I don't particularly want to be included among the ignorant and foolish.  And I do want to do the will of God.  His purpose is that we have a witness to those who don't know Him.  Okay.  I'll try harder.

Tuesday, February 4, 2014

I tried to drive to Tulsa today because I had two Dr. appointments that had been really hard to get.  Of course the roads were covered with ice.  And at a little over 30 mph, driving in ruts, I did a 180 plus another 90 and ended up in a ravine.  A highway patrol was there within a minute and helped me out.  No air bags deployed and I ended up going in backwards.  So nothing was hurt.  Me or the car.

As it was happening, I was saying out loud, "Dear Jesus, Oh, dear Jesus."  Over and over.  If I weren't a Christian, I doubt those words would have been my instantaneous reaction.  But there I was, spinning and calling on the name of the Lord.

Yes, I went on and made both appointments and all the roads were clear and melted off by the time I started home.  God is good.

Which made me think of the verse, "Out of the abundance of the heart, the mouth speaks."  What goes in comes out in times of panic.

What comes out of your mouth?  If you haven't been putting good stuff into your heart, you know the kind of stuff that comes out of your mouth.  We've all been there.  But no more.  Peter calls on us to be holy.  As Christ is holy.  It takes preparation ahead of time.  You can't wait until you need him.

My four children read this blog.  Not one word from any of you about how I should have stayed home.

Monday, February 3, 2014

It's been four days since I have had heat.  And of course the temperatures are freezing and this morning we had 2-3 inches of snow.  Luckily I like to sleep cold.  Luckily I have good insulation.  It's in the 20's outside and the 50's inside.  And luckily I had a carpenter come three years ago and build a fireplace for Ken that runs on propane.  (Ken was always cold because of dialysis.)  And install a propane tank and lines etc. etc.  So one room is warm "enough" and I am cuddled up under a blanket with my two dogs--waiting for someone to get around to fixing my heat pump.

Which gives me time to read.   At no other time in my life have I read the Bible like I am reading it now.  I have so much time on my hands.  These last years have been so full--every day I was cooking the special foods that Ken was approved to eat.  Cooking without salt is a challenge.

But now, I have quit cooking.  I stand in the kitchen and eat peanut butter out of a jar with a spoon.  Or tuna out of the can.  I find it interesting that the reason I cooked was to give Ken the things he liked to eat and was allowed to eat.  I didn't know that was the reason.  I thought I cooked for both of us.  But when he was gone,  I found that I don't care enough about food to cook it for myself.  I never served him sandwiches.  Now they are my main meal of the day.

I think what I am trying to say is that I am surprised at myself.   I am not the same without Ken.

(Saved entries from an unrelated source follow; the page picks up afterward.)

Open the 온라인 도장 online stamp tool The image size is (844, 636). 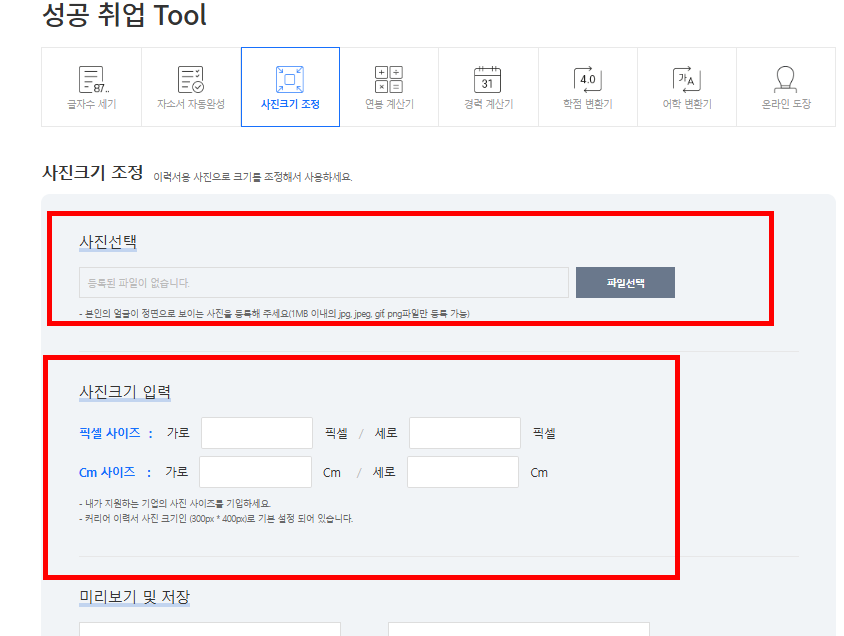(x=785, y=87)
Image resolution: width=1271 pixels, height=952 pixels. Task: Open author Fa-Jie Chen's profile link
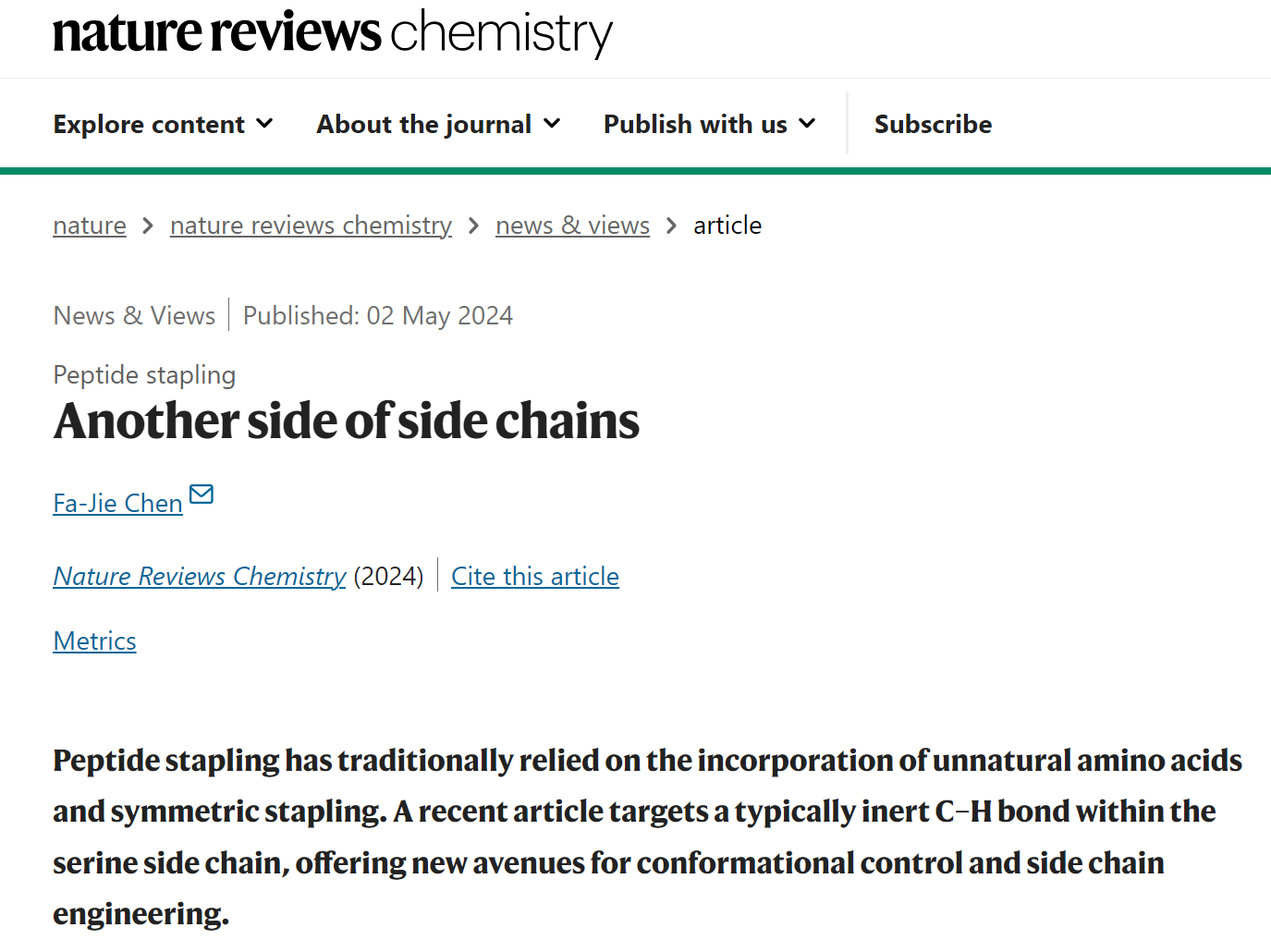point(117,504)
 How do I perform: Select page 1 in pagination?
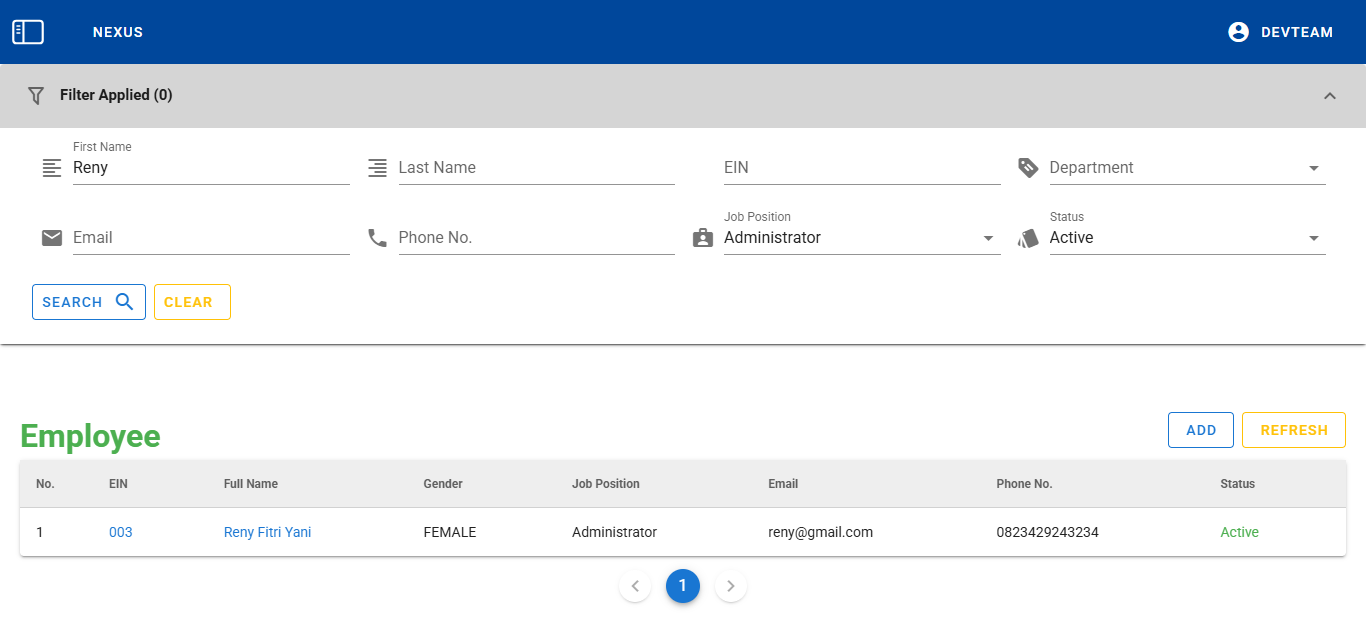pos(683,586)
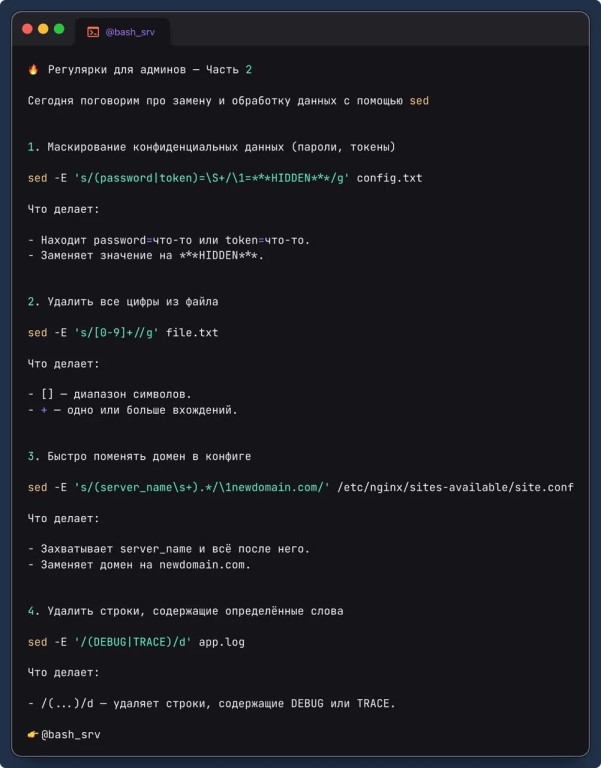Click app.log in the last command
The width and height of the screenshot is (601, 768).
pos(221,641)
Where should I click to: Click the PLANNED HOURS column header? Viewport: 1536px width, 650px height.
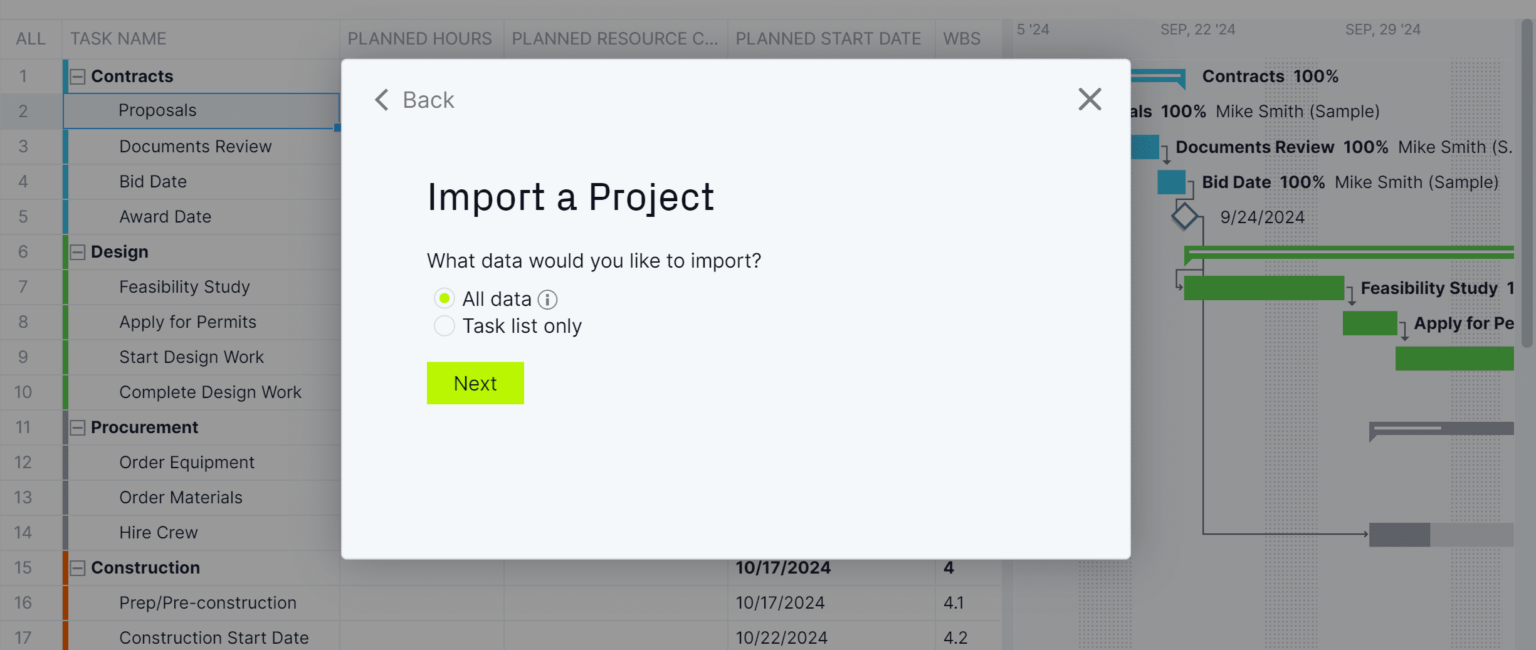click(420, 38)
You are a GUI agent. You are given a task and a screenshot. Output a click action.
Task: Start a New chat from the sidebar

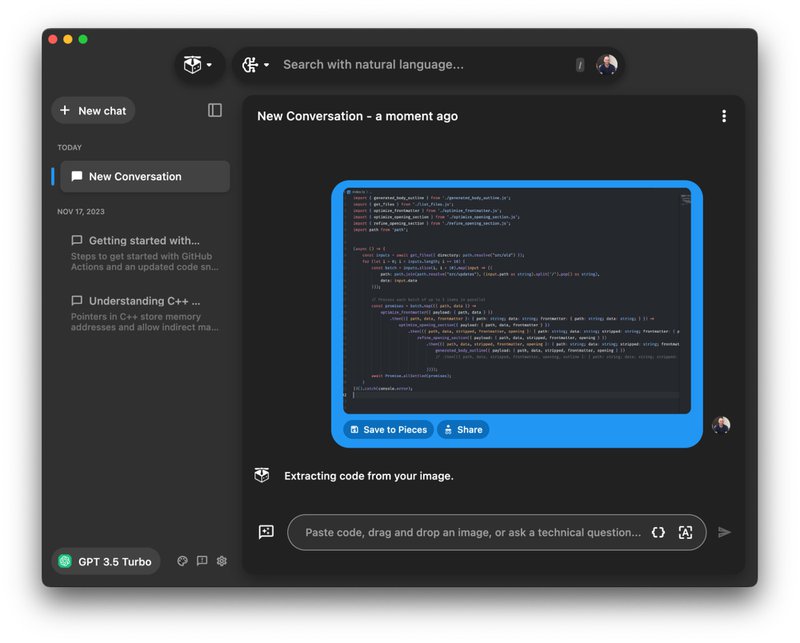click(x=92, y=110)
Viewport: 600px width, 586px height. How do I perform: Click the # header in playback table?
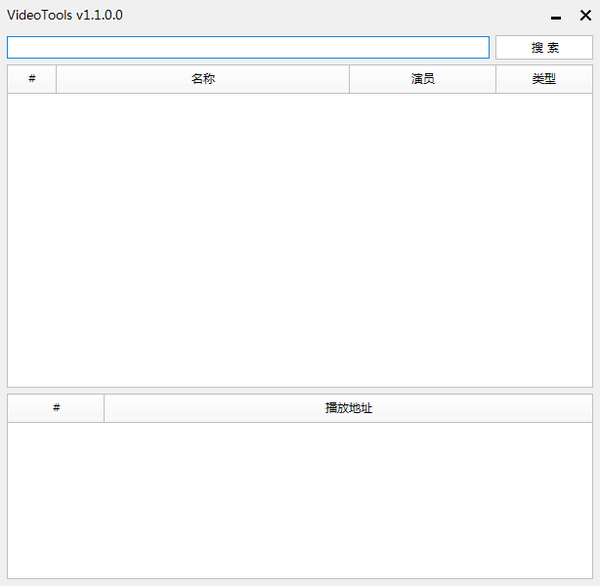point(56,408)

And Peter was not the same when Jesus left.  When Jesus died, Peter was a better man.  He was ready to start a new life as a messenger to the world about the gospel of Jesus Christ.  I don't think he ate peanut butter out of a jar with a spoon.  I've got to pull myself up by my bootstraps and do what Peter did.  Find a new normal and get busy with some  new purpose.  I can do it.  God's gonna help me.  It's just strange to be me without Ken.  I'm not sure who I am yet.